- A divergence in currency markets has been seen since the end of January.
- Low-yielding, current account surplus currencies have rallied at the expense of the US dollar and commodity currencies such as the AUD and CAD.
- ANZ Bank expects those trends will continue over the next couple of years.
After largely reflecting movements in the US dollar for well over a year, a change is underway across currency markets.
Global growth looks to be close to, or at, its peak, monetary policy is getting tighter, economic data is starting to surprise and volatility has returned, especially in stocks, seeing a division emerge in currency markets.
As seen in the chart below from ANZ Bank, while the euro, Japanese yen and Swiss franc have all rallied against the greenback since January, a move in stark contrast to the performance from the Australian, Canadian and New Zealand dollars.
The current account surplus currencies are in demand while the commodity complex, along with the now high-yielding US dollar, are lagging.
To Daniel Been, Head of FX Strategy at ANZ, the recent moves are likely a sign of things to come, suggesting that after years of being driven by financial market liquidity, the prospects for global growth will once again return to the fore.
“We think we are now seeing the beginning of the end of the Goldilocks thematic in markets and that, like ‘decoupling’ and the other temporary thematics the market has latched onto over time, it will be archived and soon forgotten,” Been says.
“The market now recognises, again, that there is a cost to growth.
“While positive growth is good for the short term, it is increasingly apparent that medium-term stronger growth will only accelerate the pace of tightening and thus generate issues for currencies which have benefited from QE-induced asset allocation decisions.
“Put differently, the market is starting to treat the expansion as decidedly late cycle — a time where a more cautious stance is generally warranted.”
Been notes that after being dominated by a synchronised global economic recovery in 2017, leading to a sharp depreciation in the greenback as capital flowed into other regions, recent evidence suggests the US economy could start to gather steam again, an outcome that could potentially boost the US dollar against higher-yielding peers.
“The US is once again starting to show some growth leadership with the recent ISM report moving higher, in a world where consistently other countries saw deceleration,” he says.
“In a world where the US is set to receive a bit of a fiscal boost, this idea of US growth out-performance could again gain traction, which in itself suggests the current underperformance of cyclical currencies will continue.”
Adding to the challenging environment for cyclical currencies, Been suggests the withdrawal of monetary policy stimulus, leading to the potential for slower economic growth and increased financial and data volatility, could weigh on commodity currencies such as the CAD, AUD and NZD.
“As central banks become net sellers and tech companies — which were huge buyers of credit — stop buying, demand is structurally changing. Similarly, a more aggressive treasury issuance schedule means that supply is rising and crowding-out will start to reverse,” says Been.

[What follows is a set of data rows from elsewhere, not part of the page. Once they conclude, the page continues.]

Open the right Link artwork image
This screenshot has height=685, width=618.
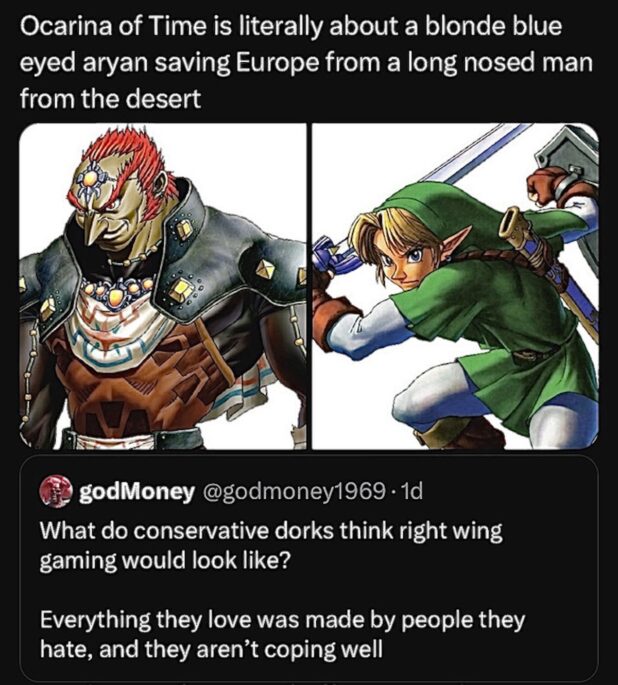(x=455, y=286)
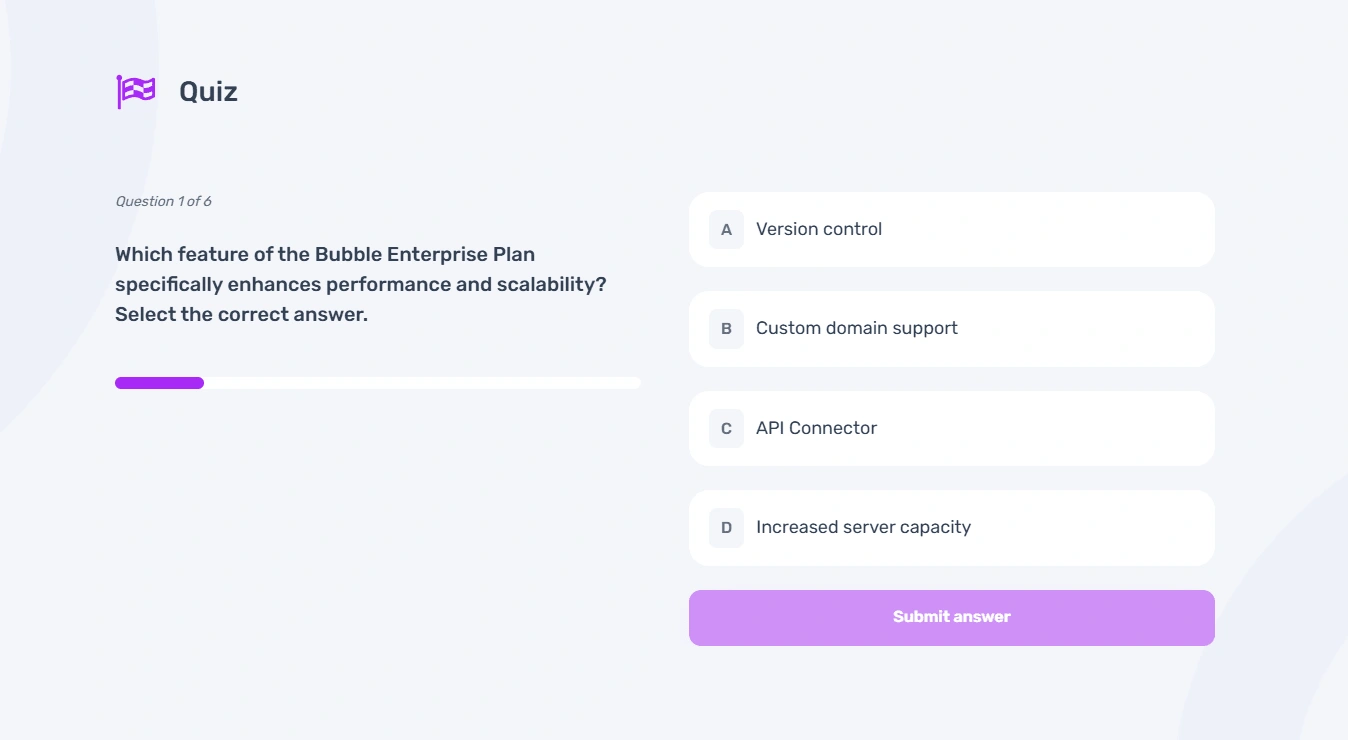This screenshot has height=740, width=1348.
Task: Click the unfilled white part of progress bar
Action: (x=422, y=383)
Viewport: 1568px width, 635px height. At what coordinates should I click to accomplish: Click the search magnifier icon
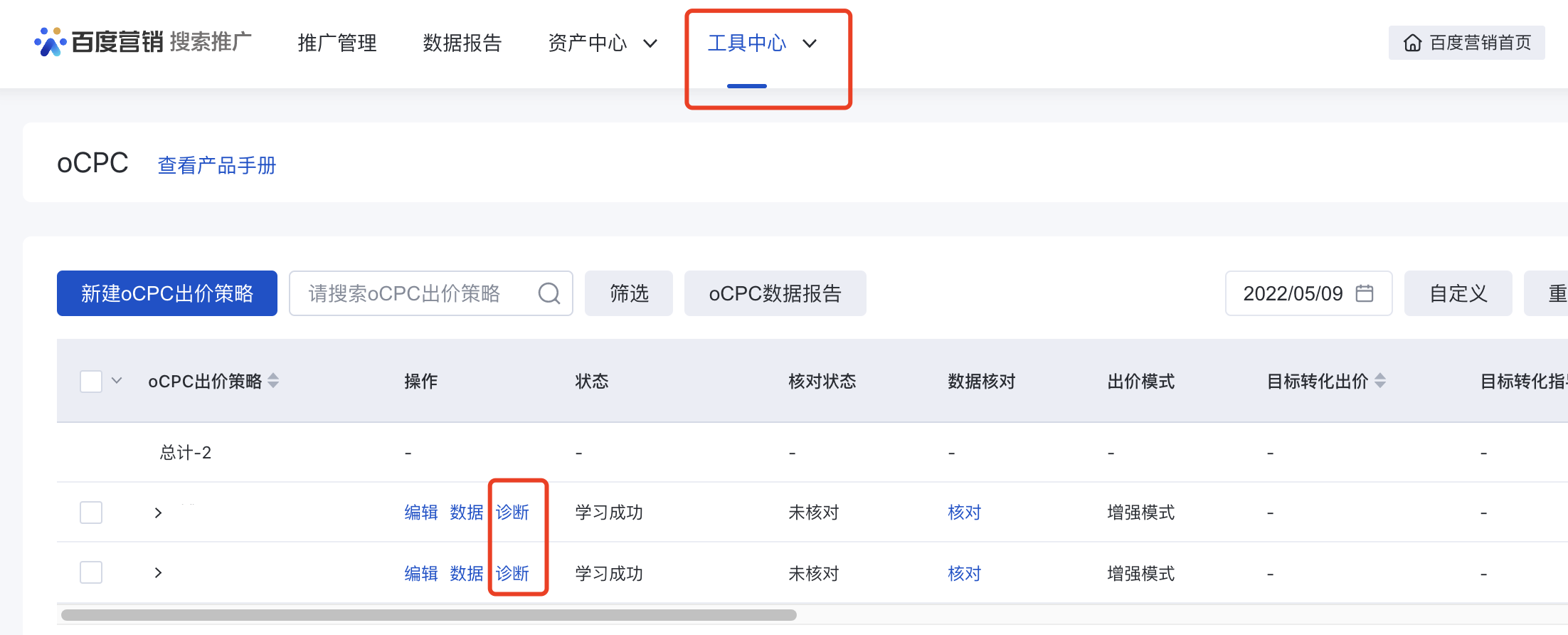click(x=549, y=293)

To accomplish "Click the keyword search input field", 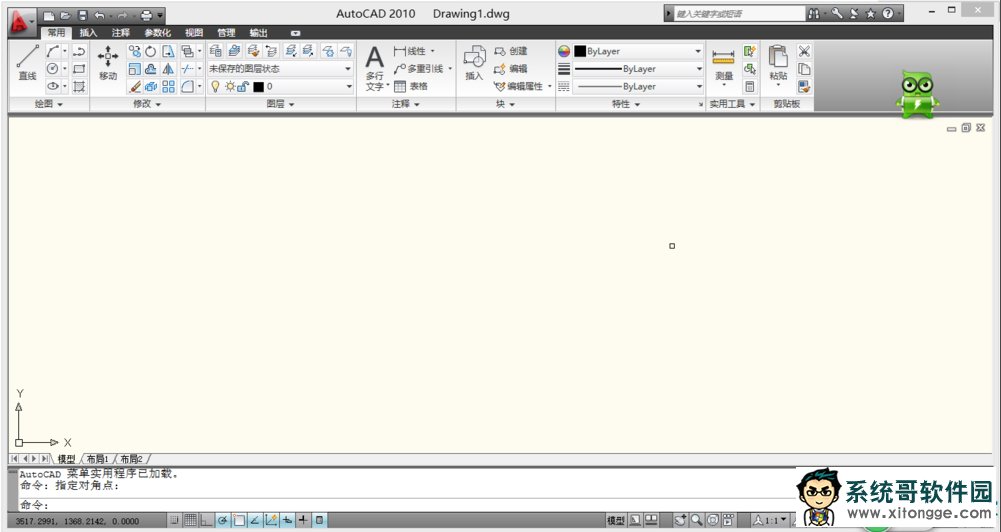I will (x=735, y=14).
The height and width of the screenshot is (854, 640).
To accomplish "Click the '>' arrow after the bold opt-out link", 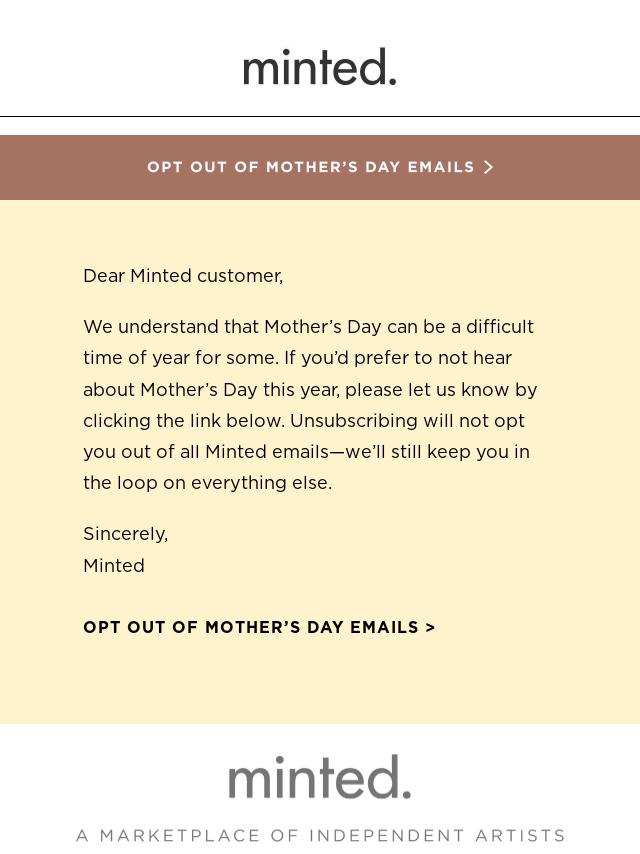I will [x=430, y=628].
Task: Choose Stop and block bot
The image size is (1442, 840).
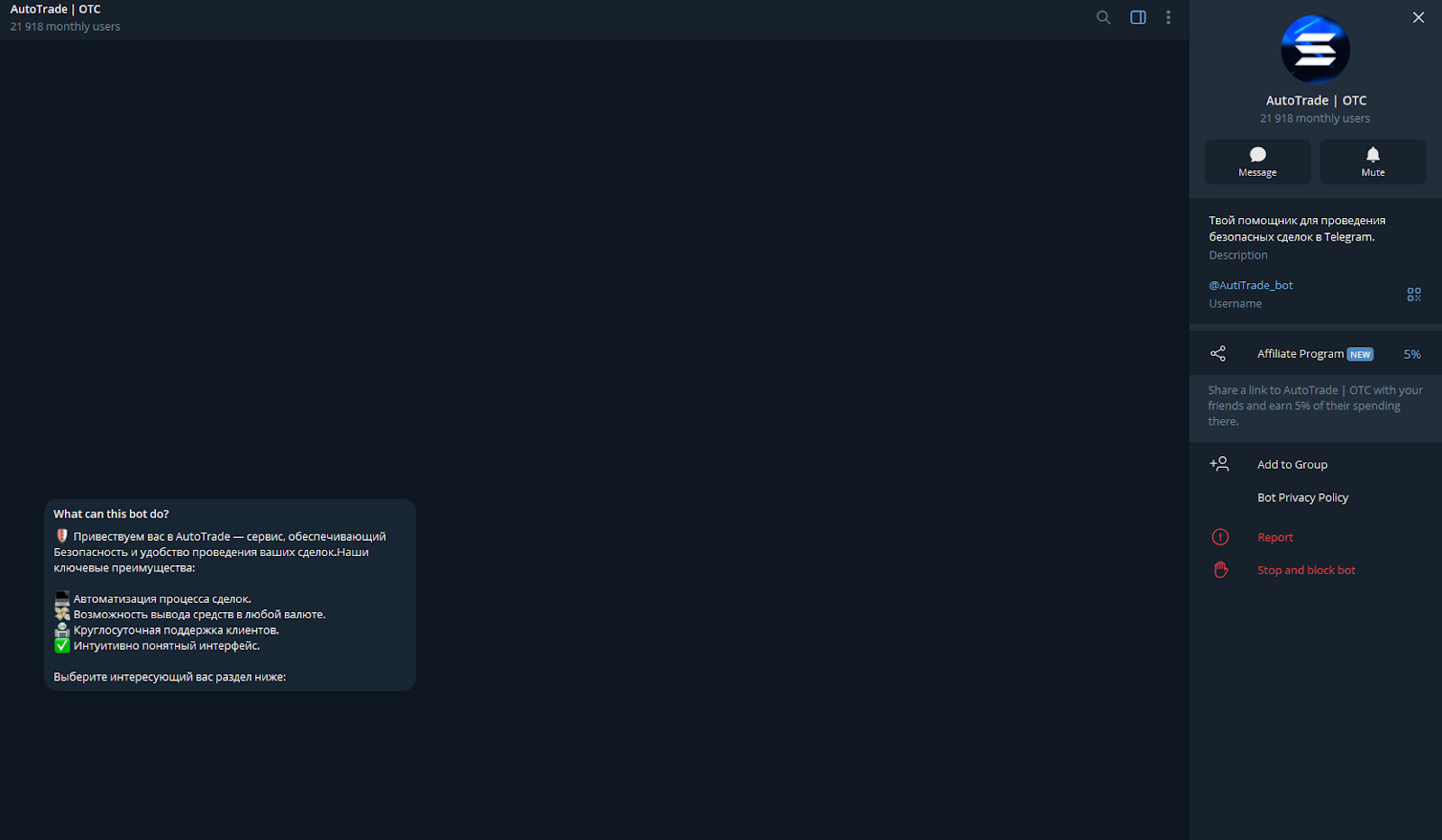Action: [x=1306, y=571]
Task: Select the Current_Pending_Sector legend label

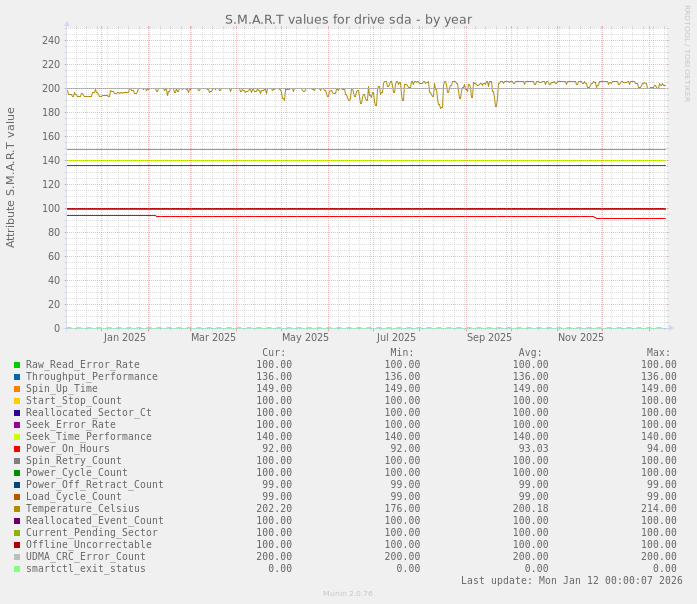Action: 91,533
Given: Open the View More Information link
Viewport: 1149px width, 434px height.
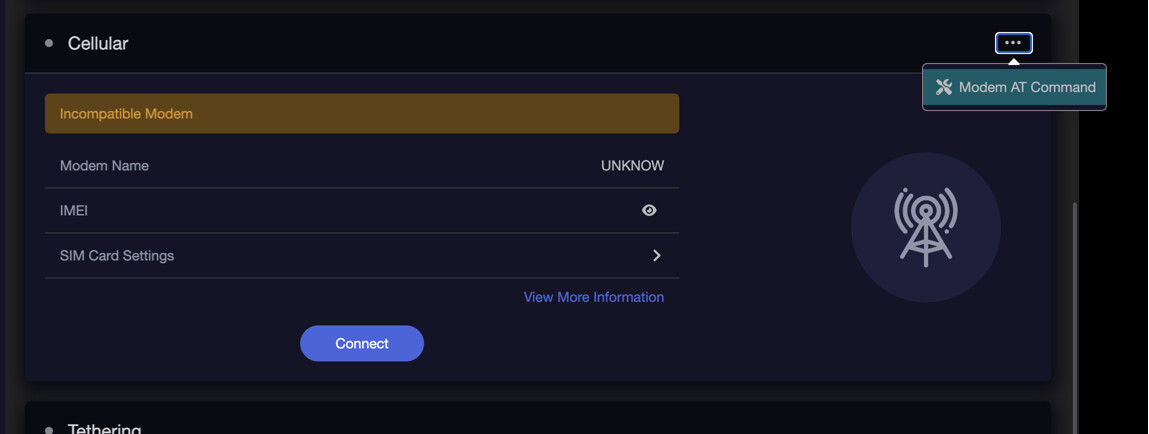Looking at the screenshot, I should [x=594, y=297].
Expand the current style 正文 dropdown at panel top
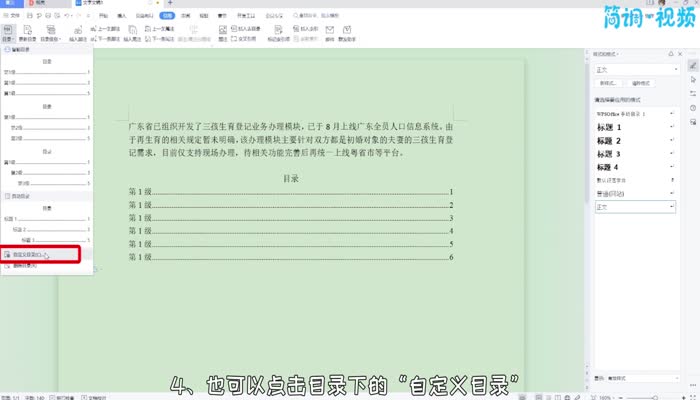This screenshot has width=700, height=400. coord(674,70)
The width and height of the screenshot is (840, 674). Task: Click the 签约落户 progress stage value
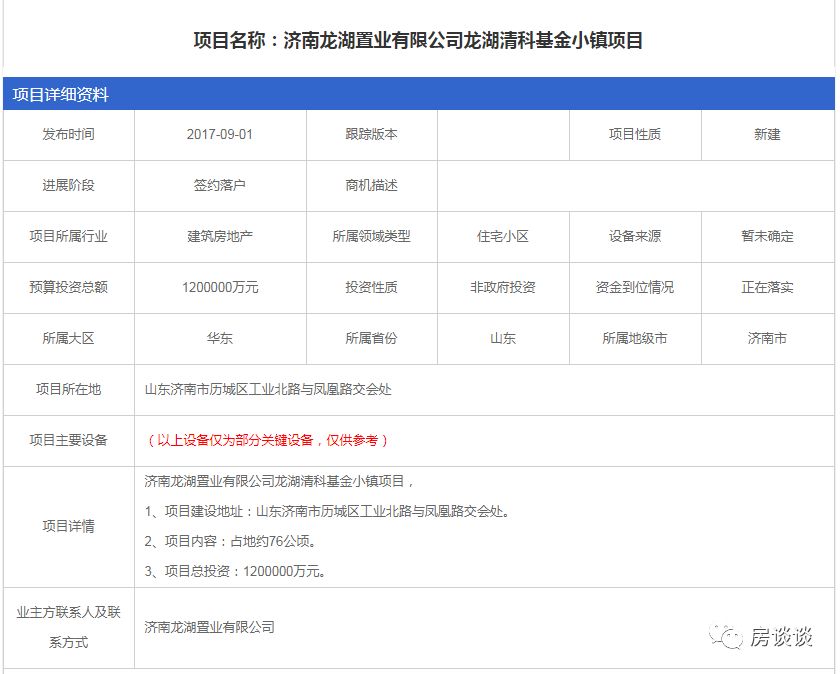coord(219,185)
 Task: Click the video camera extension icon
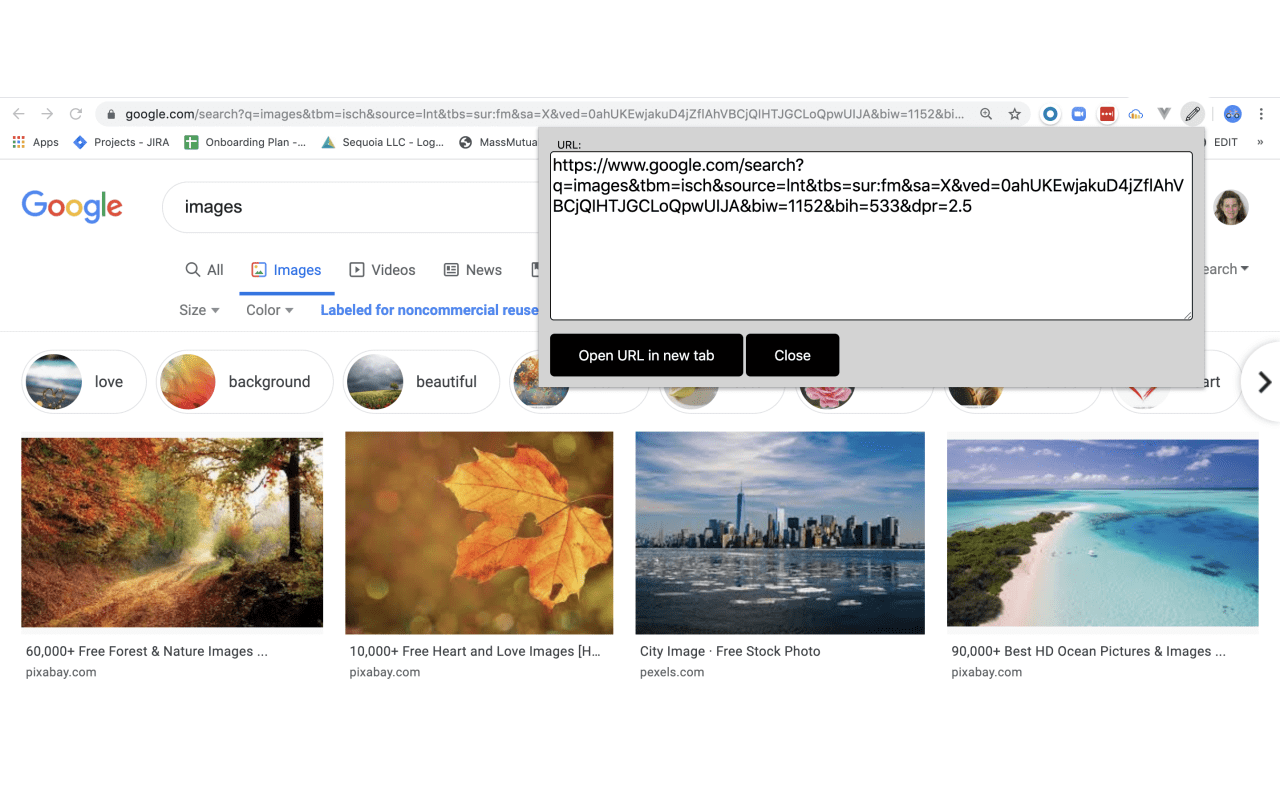1079,113
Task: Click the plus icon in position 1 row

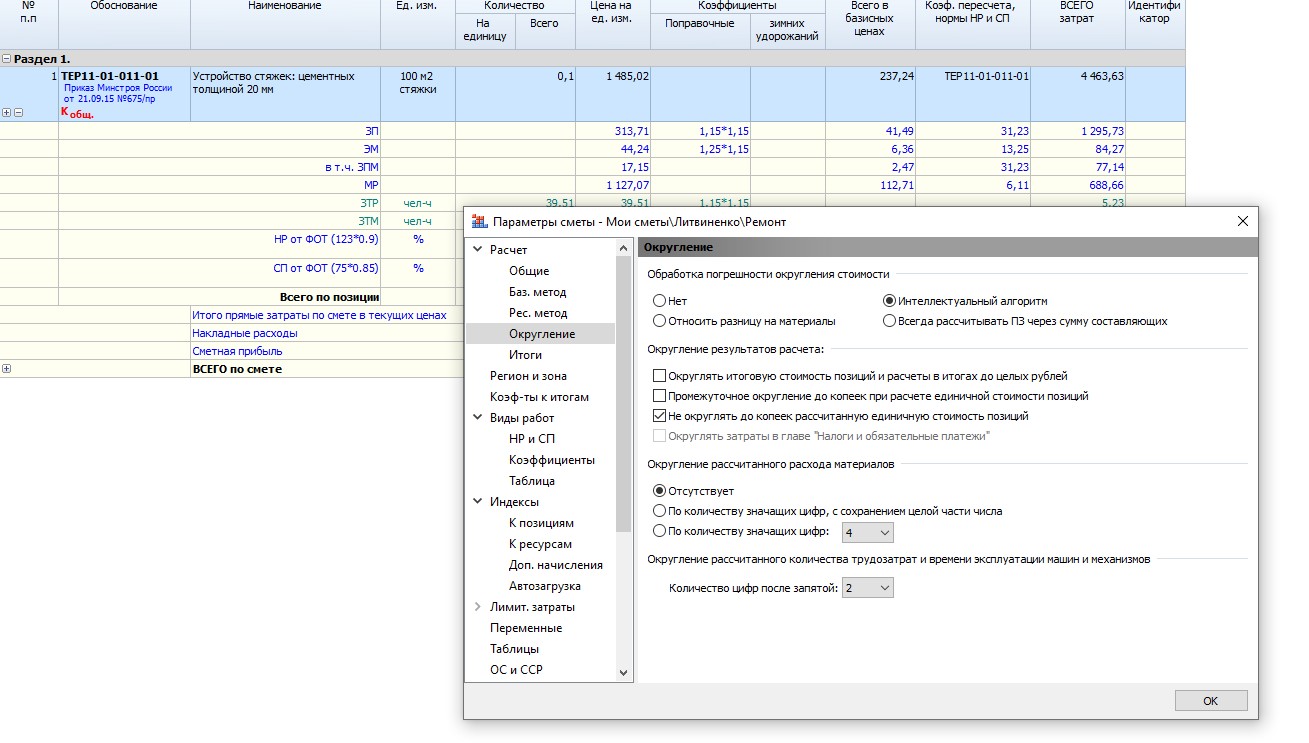Action: tap(6, 113)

“Where before central bank buying of a limited stock of safe assets pushed investors out on the risk spectrum, fewer buyers of an increasing supply of safe assets will mean that the return demanded for riskier assets has to recalibrate to the new reality.”
Been says indicators on financial market liquidity suggest that not only is global growth likely to “turn into a more sustained slowing in the latter part of this year”, but could also lead to more economic surprises and volatility across markets.
“Typically in periods when growth is slowing and the variance of data outcomes are widening, volatility will rise,” he says.
Again, this does not bode well for cyclical currencies.”
Given the balance of risks, Been says the recent divergence in currency market movements will likely persist.
“For some of the lower yielding surplus currencies, the outlook remains pretty good, especially in the JPY, where valuation adds a further tailwind. But for more cyclical currencies that are dependent on attracting capital, like the USD, the outlook remains more challenged,” he says.
“The USD may have a higher political premium attached to it, relative to other higher yielding currencies, but it also has the distinct advantage of being both a reserve currency and the source of significant flows into foreign markets; both of which will provide it with some relative support.”
Looking ahead, ANZ is forecasting that the AUD/USD, currently trading at .7680, will fall to 72 cents by the end of the year before declining to 70 cents by late 2019.
The NZD/USD, sitting at .7260, is tipped to decline to 67 cents and 65 cents respectively over the same period.
In contrast, the USD/JPY is expected to fall to 96 cents by end-2019, down from 105.5 at present, while the EUR/USD is seen rising to 1.3000 over the same time horizon, up from its current level of 1.2410.